Ono S, Mohri K, Yu R, Ono K

[Mol Biol Cell, 2006]

Monitoring Editor: Thomas Pollard Kettin is a large actin-binding protein with immunoglobulin-like (Ig) repeats, which is associated with the thin filaments in arthropod muscles. Here, we report identification and functional characterization of kettin in the nematode Caenorhabditis elegans. We found that one of the monoclonal antibodies that were raised against C. elegans muscle proteins specifically reacts with kettin (Ce-kettin). We determined the entire cDNA sequence of Ce-kettin that encodes a protein of 472 kDa with 31 Ig repeats. Arthropod kettins are splice variants of much larger connectin/titin-related proteins. However, the gene for Ce-kettin is independent of other connectin/titin-related genes. Ce-kettin localizes to the thin filaments near the dense bodies in both striated and nonstriated muscles. The C-terminal four Ig repeats and the adjacent nonIg region synergistically bind to actin filaments in vitro. RNA interference of Ce-kettin caused weak disorganization of the actin filaments in body wall muscle. This phenotype was suppressed by inhibiting muscle contraction by a myosin mutation, but enhanced by tetramisole-induced hypercontraction. Furthermore, Ce-kettin was involved in organizing the cytoplasmic portion of the dense bodies in cooperation with alpha-actinin. These results suggest that kettin is an important regulator of myofibrillar organization and provides mechanical stability to the myofibrils during contraction.

Miller RK et al. (2008) Mol Biol Cell "UNC-98 and UNC-96 interact with paramyosin to promote its incorporation into thick filaments of Caenorhabditis elegans."

Benian GM, Mercer KB, Qadota H, Miller RK, Gernert KM

[Mol Biol Cell, 2008]

Monitoring Editor: Thomas Pollard Mutations in unc-96 or unc-98 cause reduced motility and a characteristic defect in muscle structure: by polarized light microscopy birefringent needles are found at the ends of muscle cells.
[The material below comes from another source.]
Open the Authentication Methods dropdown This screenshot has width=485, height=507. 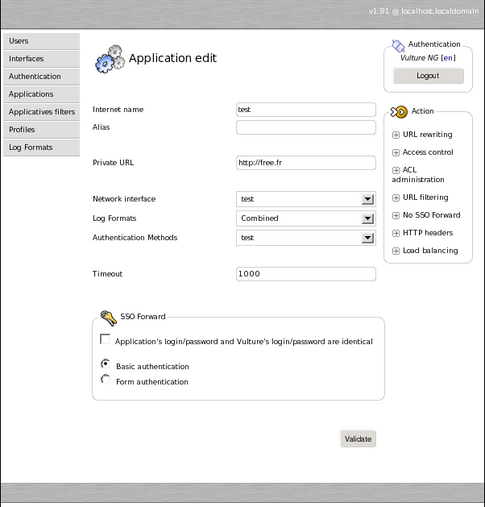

Anti-paramyosin stains the needles in unc-96 and unc-98 mutant muscle. However there is no difference in the overall level of paramyosin in wild-type, unc-96 and unc-98 animals. Anti-UNC-98 and anti-paramyosin colocalize in the paramyosin accumulations of missense alleles of unc-15 (encodes paramyosin). Anti-UNC-96 (Mercer et al., 2006) and anti-UNC-98 have diffuse localization within muscles of unc-15 null mutants. By immunoblot, in the absence of paramyosin, UNC-98 is diminished, whereas in paramysoin missense mutants, UNC-98 is increased. unc-98 and unc-15, or unc-96 and unc-15 (Mercer et al., 2006) interact genetically either as double heterozygotes or as double homozygotes. By yeast 2-hybrid and ELISAs using purified proteins, UNC-98 interacts with paramyosin residues 31-693, whereas UNC-96 interacts with a separate region of paramyosin, residues 699-798. The importance of surface charge of this 99 residue region for UNC-96 binding was shown. Paramyosin lacking the C terminal UNC-96 binding region fails to localize throughout A-bands. We propose a model in which UNC-98 and UNC-96 may act as chaperones to promote the incorporation of paramyosin into thick filaments.